- Born: January 1, 1914 Zahlé
- Died: October 4, 2011 (aged 97)
- Occupations: Philosopher; Writer;

= Hanna Al-Fakhoury =

Hanna-l-Fakhoury (حنا الفاخوري, Ḥānna Al-Faḫūry 1914 - October 4, 2011) was a Lebanese Melkite priest, member of the Missionaries of St. Paul Society, philosopher and linguist. He was born in Zahlé, Lebanon, where his family moved from the village of Majdaloun near Baalbek بعلبك. In 1927 he joined the "Séminaire Sainte-Anne de Jérusalem" (St. Ann's Seminary of Jerusalem) where he completed his basic education in 1936. He was ordained to priesthood in 1943.

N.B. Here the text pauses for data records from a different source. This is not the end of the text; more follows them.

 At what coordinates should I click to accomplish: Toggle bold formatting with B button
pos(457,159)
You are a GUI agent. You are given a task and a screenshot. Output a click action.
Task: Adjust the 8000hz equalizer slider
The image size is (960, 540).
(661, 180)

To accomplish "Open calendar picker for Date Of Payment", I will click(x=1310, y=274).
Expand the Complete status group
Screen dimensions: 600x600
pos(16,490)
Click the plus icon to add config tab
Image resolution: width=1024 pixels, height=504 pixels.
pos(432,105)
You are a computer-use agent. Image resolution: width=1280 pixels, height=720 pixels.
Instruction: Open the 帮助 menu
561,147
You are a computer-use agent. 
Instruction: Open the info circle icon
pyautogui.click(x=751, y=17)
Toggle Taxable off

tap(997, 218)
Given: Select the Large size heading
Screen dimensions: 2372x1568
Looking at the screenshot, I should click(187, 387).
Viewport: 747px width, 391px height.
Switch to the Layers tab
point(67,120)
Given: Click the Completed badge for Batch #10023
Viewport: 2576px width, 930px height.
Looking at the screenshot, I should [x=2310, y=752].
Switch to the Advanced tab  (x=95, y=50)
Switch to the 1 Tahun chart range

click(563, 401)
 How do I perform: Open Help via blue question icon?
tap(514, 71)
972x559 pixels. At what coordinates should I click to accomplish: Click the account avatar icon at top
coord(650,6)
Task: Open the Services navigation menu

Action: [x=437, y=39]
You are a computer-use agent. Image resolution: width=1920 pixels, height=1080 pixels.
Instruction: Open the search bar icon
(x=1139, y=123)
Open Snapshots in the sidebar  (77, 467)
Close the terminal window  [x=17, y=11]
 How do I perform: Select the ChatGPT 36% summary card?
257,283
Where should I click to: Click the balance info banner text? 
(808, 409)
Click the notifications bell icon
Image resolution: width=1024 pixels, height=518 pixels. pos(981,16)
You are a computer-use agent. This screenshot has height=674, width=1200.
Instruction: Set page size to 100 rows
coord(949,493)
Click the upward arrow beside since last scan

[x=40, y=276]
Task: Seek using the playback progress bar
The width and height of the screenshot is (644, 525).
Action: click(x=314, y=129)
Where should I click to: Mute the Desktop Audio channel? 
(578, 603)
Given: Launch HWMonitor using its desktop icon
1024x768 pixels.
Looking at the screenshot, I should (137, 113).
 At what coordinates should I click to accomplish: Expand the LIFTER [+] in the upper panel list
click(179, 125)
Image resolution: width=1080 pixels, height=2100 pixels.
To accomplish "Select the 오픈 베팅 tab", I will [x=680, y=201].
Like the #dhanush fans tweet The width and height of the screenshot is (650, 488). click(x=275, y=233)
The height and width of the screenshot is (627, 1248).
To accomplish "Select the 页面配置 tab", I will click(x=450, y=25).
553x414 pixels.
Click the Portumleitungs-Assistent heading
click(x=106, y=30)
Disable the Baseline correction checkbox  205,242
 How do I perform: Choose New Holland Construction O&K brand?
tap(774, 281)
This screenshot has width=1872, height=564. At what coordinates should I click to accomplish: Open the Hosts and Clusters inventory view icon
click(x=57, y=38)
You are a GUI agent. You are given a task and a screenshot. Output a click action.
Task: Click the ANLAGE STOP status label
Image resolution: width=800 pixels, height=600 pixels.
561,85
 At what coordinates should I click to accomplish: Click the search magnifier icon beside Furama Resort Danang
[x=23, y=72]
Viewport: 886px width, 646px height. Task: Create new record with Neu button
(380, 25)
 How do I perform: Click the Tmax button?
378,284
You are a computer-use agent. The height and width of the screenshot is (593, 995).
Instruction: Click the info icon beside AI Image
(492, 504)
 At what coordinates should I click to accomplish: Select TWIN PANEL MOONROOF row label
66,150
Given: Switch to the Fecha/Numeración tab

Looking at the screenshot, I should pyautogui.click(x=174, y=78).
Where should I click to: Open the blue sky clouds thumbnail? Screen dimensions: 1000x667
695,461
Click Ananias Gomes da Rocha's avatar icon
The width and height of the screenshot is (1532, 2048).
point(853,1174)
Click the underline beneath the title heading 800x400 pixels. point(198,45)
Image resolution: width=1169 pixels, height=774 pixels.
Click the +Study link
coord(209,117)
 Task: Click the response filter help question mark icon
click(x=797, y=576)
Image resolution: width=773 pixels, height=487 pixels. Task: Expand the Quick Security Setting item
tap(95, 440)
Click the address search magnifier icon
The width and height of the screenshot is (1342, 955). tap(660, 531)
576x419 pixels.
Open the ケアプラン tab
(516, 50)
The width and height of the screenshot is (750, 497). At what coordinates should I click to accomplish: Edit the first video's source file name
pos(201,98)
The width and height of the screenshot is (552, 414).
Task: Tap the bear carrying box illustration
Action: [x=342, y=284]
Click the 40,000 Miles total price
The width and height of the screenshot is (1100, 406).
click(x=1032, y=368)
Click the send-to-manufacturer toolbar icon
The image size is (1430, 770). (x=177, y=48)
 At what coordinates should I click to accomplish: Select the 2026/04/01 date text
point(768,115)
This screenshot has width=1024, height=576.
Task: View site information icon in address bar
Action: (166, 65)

He is mostly known for his book 'Tareeḫ Al-Adab Al-Arabi تاريخ الأدب العربي ', History of the Arabic Literature, which was first published in 1951, then revised and re-edited by the author several times. It was so much appreciated that it was translated into several languages including Russian and Persian.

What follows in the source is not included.